CHALLENGES
1. In the passage on Chinese wife cake, where was the writer living when they first fell in love with the pastry?
2. Could you carry on the Chinese wife cake recipe from the point where it stops?

SUPPLIED PASSAGE
========
Chinese Wife Cake – Lao Po Bing
Wife Cake, also known as Sweetheart Cake or Lao Po Bing (老婆餅), is a flaky Chinese pastry with a sweet, chewy filling that melts in your mouth. Light, crisp, and just the right amount of sweet, it’s perfect for tea time, gifting, or when you just want a little treat.

I first fell in love with Wife Cake (Lao Po Bing, also called Sweetheart Cake) while I was living in Taiwan. At first glance, it looks like a simple Hong Kong pastry, but bite into that thin, flaky crust and you’ll find a sweet, chewy filling that’s quietly irresistible.
There’s a lovely story behind this traditional Chinese pastry too. Legend says a devoted wife made and sold these pastries to help support her family while her husband was sick. Her kindness and hard work gave the treat its name, turning it into a little edible symbol of love.
Just like Salted Egg Yolk Pastry, Snow Skin Mooncake, or a traditional Hong Kong Mooncake, this sweetheart cake is part of the long Chinese tradition of turning humble ingredients into something special. And trust me, once you’ve tried it fresh with a cup of tea, you’ll understand why I couldn’t stop bringing a few home every time I passed the bakery.
Why You Will Love This Recipe
Recipe Ingredients

Ingredient Notes
Roasted sesame seeds – Toast white sesame seeds in an oven or on a pan. Also prepare some white sesame seeds for decoration.
========
GIVEN INFORMATION
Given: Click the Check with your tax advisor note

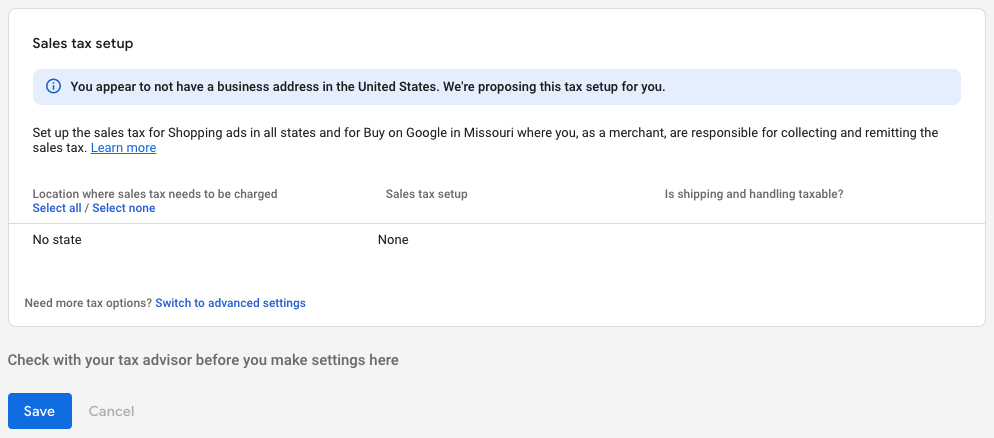Looking at the screenshot, I should tap(203, 360).
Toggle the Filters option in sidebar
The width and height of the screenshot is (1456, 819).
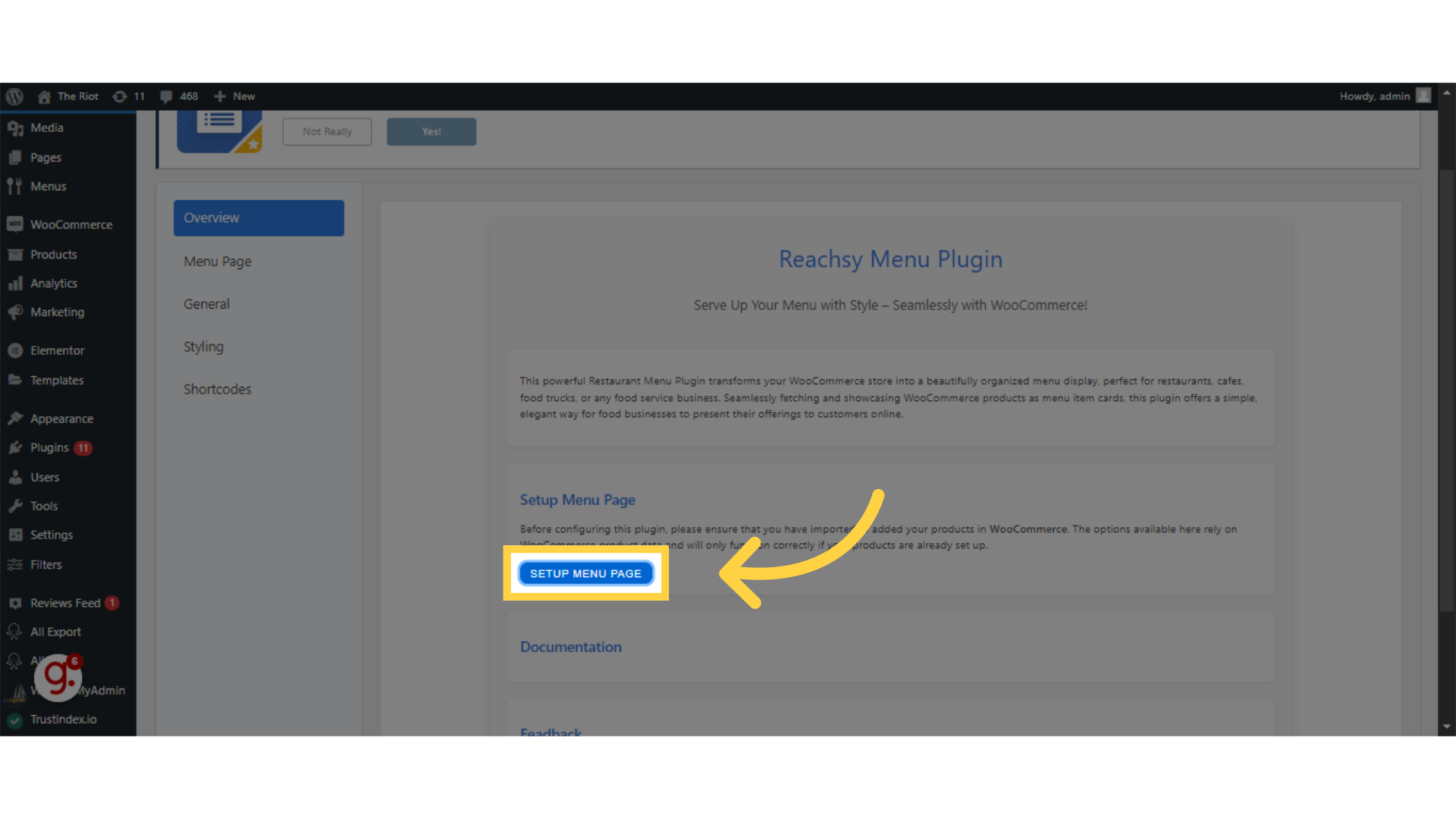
========
RESPONSES TO THE EXERCISE
1. Taiwan

2.
Condensed milk – You can use homemade condensed milk or evaporated milk if you prefer unsweetened egg wash.
Be sure to check out the full recipe and ingredient list below
Substitutions & Variations
You can use bread flour instead of cake flour to achieve a more crispy texture. For fillings, you can use ube halaya, red bean, white lotus paste, or mung bean.
How to Make Wife Cake

STEP 1 – Make the doughs
Water dough: In a bowl, mix flour, sugar, butter, and water until combined, then knead until smooth and elastic (Images 1, 2). Cover with cling wrap and rest 20 minutes.
Oil dough: In a separate bowl, mix flour with melted butter until it forms a soft paste (Images 3, 4). Cover and rest 20 minutes.

STEP 2 – Cook the filling
In a non-stick pan, combine water, sugar, and butter; heat until the butter melts. Stir in glutinous rice flour (Image 5), then add roasted sesame seeds and desiccated coconut (Image 6). Cook, stirring, until cohesive and slightly sticky, once it turns chewy and pulls from the pan, remove from heat (Image 7). Cool, then divide into 10 equal portions (Image 8).

STEP 3 – Portion & wrap the doughs
Divide both the water dough and oil dough into 10 equal pieces; keep covered to prevent drying (Image 9). Rest 10 minutes. Flatten one water-dough piece, place one oil-dough piece in the center, wrap, and pinch to seal (Images 10, 11). Repeat with the rest and rest again 10 minutes (Image 12).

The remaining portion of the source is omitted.